Giorgio Gaber faticosamente diventò il pioniere del Teatro Canzone con di fianco Ombretta Colli, sua moglie, e la loro vita nella casa milanese, poco distante da piazzale Loreto, si è rivelata la culla di tanti grandi momenti della storia dello spettacolo. Passo dopo passo, Giorgio Gaber ha iniziato a scandagliare gli italiani, a individuarne i difetti, a focalizzarne le debolezze senza cedere di un passo rispetto all'unica condizione che si era posto: la coerenza. Un percorso che lo portò a ricevere applausi a destra e a sinistra ma anche critiche (feroci) sia a destra che a sinistra, in un rituale che è l'unico in grado di confermare quando un artista è realmente super partes. In ogni caso, Ombretta Colli c'era. Artista, moglie, compagna di vita e poi mamma.

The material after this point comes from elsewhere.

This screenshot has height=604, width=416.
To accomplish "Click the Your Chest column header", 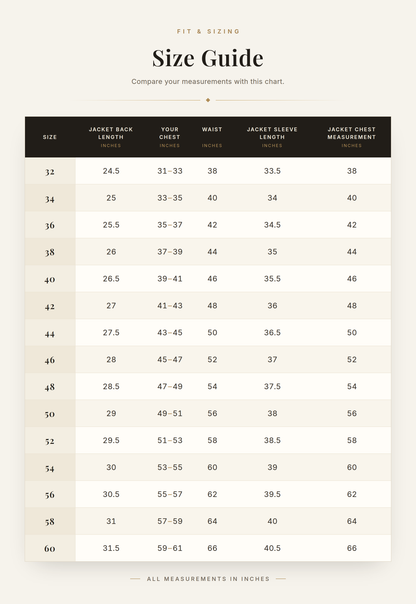I will pyautogui.click(x=170, y=137).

«Siamo stati due genitori fortunati. Dalia è una bella persona. Davvero non ho idea, e forse nemmeno la scienza ce l'ha, di quanto contino nell'individuo i caratteri ereditari, le esperienze e forse anche il quadro astrale», scrive lei. «Sicuramente nostra figlia è stata molto amata da me, da Giorgio e dalla nonna Franca, terzo e insostituibile genitore», aggiunge Ombretta Colli, che è nata a Genova nel 1943 e che, dopo un secondo posto a Miss Italia 1960, ha recitato per Petri, Magni e Scola oltre ad aver cantato brani che fanno parte di quel pop elegante a cavallo tra la seconda metà degli anni Sessanta e gli anni Ottanta. Insomma, nelle oltre centocinquanta pagine di Chiedimi chi era Gaber c'è questa storia, la storia vera di un matrimonio per la vita. Che ha superato anche le divergenze politiche. Quando iniziò Tangentopoli - scrive la Colli con Dal Bon - Giorgio, con Sandro Luporini, «cercò come sempre di ragionare con la sua testa. A questo proposito, nel brano C'è un'aria del 1992 cantò: Sarà una coincidenza oppure opportunismo / intervenire se conviene forse una regola del giornalismo / e quando hanno scoperto i politici corrotti / che gran polverone, lo sapevate da sempre / ma siete stati belli zitti» ricorda la Colli. «Del tutto inaspettatamente ricevetti una telefonata di Silvio Berlusconi», ricorda. Il futuro premier la incontrò e le disse: «Sarai sempre stata, e lo capisco, una donna idealmente di sinistra, come sicuramente lo è tuo marito, ma a differenza di tante tue colleghe anche loro di sinistra, se non addirittura filo comuniste, non si percepisce in te alcuna rigidità ideologica. Io ho bisogno di donne come te». Quando Ombretta Colli annunciò al marito l'idea di candidarsi, lui la «incoraggiò dicendomi che avevo fatto la scelta giusta».

Inizia così il cammino politico di una delle grandi lady del nostro spettacolo, un cammino che la espose a parecchie critiche ma non a quelle di suo marito. «Giorgio non votava dal 1975. Ma per la mia candidatura a presidente della provincia di Milano fece un'eccezione». Fu eletta. Poco dopo Gaber iniziò a non stare bene e, proprio mentre lei era presidente, ci fu «il momento più doloroso della mia vita: il 1° gennaio 2003 Giorgio se ne andò». Era a Camaiore, «la nostra Padula», come scrive lei. Da allora ha vissuto (soprattutto) per mantenere e non tradire la memoria di uno dei più favolosi artisti della storia italiana, l'unico che non abbia mai fatto passi falsi e che sia sempre stato in grado di andare oltre a se stesso, alla musica che scriveva, persino alle convinzioni che aveva.

Perciò Giorgio Gaber, anche dalle parole che si leggono in questo libro, resta il più attuale di tutti i grandi autori della nostra canzone, l'unico che abbia previsto la nostra vita anche dopo la sua morte.